The Neon Dead

| September 14, 2016

It’s always exciting to see the results when special effects artists get in the directing chair, regardless of the outcome. Sometimes you get something with great effects and not much else; more rarely, the final product shows a lot of heart and handmade charm. Perhaps not surprisingly, the higher the budgets the more likely the film is to end up in the first camp. Artists who specialize in making the most out of extremely limited resources, though, are more likely to make something more idiosyncratic. Torey Haas’s The Neon Dead falls squarely into the second camp. Haas, a special effects artist, has made a highly entertaining and appropriately titled debut feature well worth a look for indie horror fans.

While preparing for a job interview, Alison (Marie Barker) walks in on a ghost brushing its hair in her bathroom. It’s not just a standard translucent spirit, though–it has a physical presence and leaves green slime behind. Alison manages to lock it in the bathroom just before a little girl raising money for her troop stops by and suggests Alison call local paranormal investigators Desmond (Greg Garrison) and Jake (Dylan Schettina). While the initial undead threat is taken care of easily, it quickly becomes apparent that the three are in way over their heads. Alison’s long-dead evil ancestor Drake (Andrew Puckett) has returned from the beyond and brought an army of undead creatures with him, and if he’s not stopped a powerful demon named Z’athax will be unleashed on humanity. Also, Desmond and Jake probably need to get back to their day jobs at the local grocery store before their boss discovers that they sneaked out again.

The Neon Dead lives up to its title, with garish lighting soaking nearly every scene in bright primary colors. While many low-budget features tend to have similar simple looks, the glow-in-the-dark color schemes popping out of the screen really set this film apart. Unsurprisingly, it also features some great practical makeup and effects ranging from simple glowing eyes to a giant stop-motion demon creature. In that respect, the movie is somewhat reminiscent of Steven Kostanski’s Manborg, another super low-budget genre movie that used its rough-hewn look to its advantage.
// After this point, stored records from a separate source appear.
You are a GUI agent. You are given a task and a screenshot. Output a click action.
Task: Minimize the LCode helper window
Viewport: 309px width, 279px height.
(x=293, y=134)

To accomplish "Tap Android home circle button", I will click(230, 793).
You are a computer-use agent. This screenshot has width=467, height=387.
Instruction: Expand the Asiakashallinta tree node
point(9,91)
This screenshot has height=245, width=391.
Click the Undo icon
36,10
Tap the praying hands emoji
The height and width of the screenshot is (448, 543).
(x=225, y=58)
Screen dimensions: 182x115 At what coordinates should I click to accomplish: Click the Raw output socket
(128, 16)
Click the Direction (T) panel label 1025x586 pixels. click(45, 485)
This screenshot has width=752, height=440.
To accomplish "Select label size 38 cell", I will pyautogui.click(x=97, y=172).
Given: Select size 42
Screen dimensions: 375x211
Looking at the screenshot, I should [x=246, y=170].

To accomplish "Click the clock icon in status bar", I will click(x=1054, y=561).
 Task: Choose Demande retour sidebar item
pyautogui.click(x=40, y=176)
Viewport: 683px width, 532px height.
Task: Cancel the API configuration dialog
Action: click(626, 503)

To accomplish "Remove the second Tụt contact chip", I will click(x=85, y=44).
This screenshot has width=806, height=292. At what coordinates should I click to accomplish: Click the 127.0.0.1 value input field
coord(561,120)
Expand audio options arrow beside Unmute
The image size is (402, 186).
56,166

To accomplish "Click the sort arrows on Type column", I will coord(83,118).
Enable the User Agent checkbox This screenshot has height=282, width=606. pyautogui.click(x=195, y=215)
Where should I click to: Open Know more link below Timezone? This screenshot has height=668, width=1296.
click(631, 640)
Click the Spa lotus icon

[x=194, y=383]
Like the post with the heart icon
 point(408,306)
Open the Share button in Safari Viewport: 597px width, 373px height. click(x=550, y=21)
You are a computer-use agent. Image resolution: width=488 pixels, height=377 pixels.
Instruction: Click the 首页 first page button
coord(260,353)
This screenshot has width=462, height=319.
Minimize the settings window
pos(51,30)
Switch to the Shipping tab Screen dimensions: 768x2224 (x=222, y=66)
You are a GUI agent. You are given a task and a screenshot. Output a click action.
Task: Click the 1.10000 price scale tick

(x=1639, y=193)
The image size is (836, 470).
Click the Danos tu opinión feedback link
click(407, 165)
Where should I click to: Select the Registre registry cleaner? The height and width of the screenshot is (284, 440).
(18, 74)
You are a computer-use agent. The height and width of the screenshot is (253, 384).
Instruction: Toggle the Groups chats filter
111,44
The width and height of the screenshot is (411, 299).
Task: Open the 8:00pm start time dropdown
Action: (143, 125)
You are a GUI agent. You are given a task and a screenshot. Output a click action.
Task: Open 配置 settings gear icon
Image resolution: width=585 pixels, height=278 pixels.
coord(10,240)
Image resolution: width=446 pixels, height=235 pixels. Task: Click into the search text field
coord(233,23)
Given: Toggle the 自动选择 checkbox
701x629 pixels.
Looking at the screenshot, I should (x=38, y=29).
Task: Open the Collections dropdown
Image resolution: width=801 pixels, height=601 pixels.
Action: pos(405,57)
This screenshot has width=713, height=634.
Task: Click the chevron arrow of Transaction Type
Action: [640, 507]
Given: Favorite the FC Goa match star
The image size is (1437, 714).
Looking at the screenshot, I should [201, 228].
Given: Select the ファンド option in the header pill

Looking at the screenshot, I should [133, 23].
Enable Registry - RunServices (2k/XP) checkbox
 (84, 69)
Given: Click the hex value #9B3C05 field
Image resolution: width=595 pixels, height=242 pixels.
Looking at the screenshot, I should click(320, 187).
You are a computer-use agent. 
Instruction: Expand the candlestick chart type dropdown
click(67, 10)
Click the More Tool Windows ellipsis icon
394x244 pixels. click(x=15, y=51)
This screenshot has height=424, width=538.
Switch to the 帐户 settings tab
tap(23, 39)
Also like that film, The Neon Dead moves at a brisk pace and clearly shows off its video game influences with touches like occasional title cards that pop up introducing characters before key fight scenes. The humor here is a lot more straightforward and less absurdist than that film, though.

This approach works well enough, and the cast is fun and charming, but the relationships between the characters are not the main focus of the action. The hasty development of the relationship between some of the characters is the biggest weakness of The Neon Dead. They’re all likable and their performances are solid–even the little girl scout is pretty good–but the story is so busy zipping from set piece to flashback to fight scene that some of the character moments feel too rushed. As much fun as the rest of the movie is, that’s a pretty minor complaint. Overall The Neon Dead is a fun, fast, eye-popping independent horror film that definitely stands out in a scene crowded with dour post-apocalypse and/or zombie movies.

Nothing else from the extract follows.